### WORK INSTRUCTION
Output all of the records exactly, word for word.

### SOURCE DATA
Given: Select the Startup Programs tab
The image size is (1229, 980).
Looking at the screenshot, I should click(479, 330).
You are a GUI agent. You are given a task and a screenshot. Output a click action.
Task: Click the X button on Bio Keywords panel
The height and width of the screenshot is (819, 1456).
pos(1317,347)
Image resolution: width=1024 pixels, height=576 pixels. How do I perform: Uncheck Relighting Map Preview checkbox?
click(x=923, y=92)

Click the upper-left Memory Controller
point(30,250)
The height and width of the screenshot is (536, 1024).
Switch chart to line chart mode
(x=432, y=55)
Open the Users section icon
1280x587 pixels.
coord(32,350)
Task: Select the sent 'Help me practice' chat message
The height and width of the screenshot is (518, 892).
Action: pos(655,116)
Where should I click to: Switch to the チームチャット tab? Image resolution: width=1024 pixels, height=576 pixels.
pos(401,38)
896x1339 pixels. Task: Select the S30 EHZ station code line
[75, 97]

### RESULT FOR THIS TASK
Given: Select the Startup Programs tab
The image size is (1229, 980).
Looking at the screenshot, I should click(479, 330).
You are a GUI agent. You are given a task and a screenshot. Output a click action.
Task: Click the X button on Bio Keywords panel
The height and width of the screenshot is (819, 1456).
pos(1317,347)
Image resolution: width=1024 pixels, height=576 pixels. How do I perform: Uncheck Relighting Map Preview checkbox?
click(x=923, y=92)

Click the upper-left Memory Controller
point(30,250)
The height and width of the screenshot is (536, 1024).
Switch chart to line chart mode
(x=432, y=55)
Open the Users section icon
1280x587 pixels.
coord(32,350)
Task: Select the sent 'Help me practice' chat message
The height and width of the screenshot is (518, 892).
Action: pos(655,116)
Where should I click to: Switch to the チームチャット tab? Image resolution: width=1024 pixels, height=576 pixels.
pos(401,38)
896x1339 pixels. Task: Select the S30 EHZ station code line
[75, 97]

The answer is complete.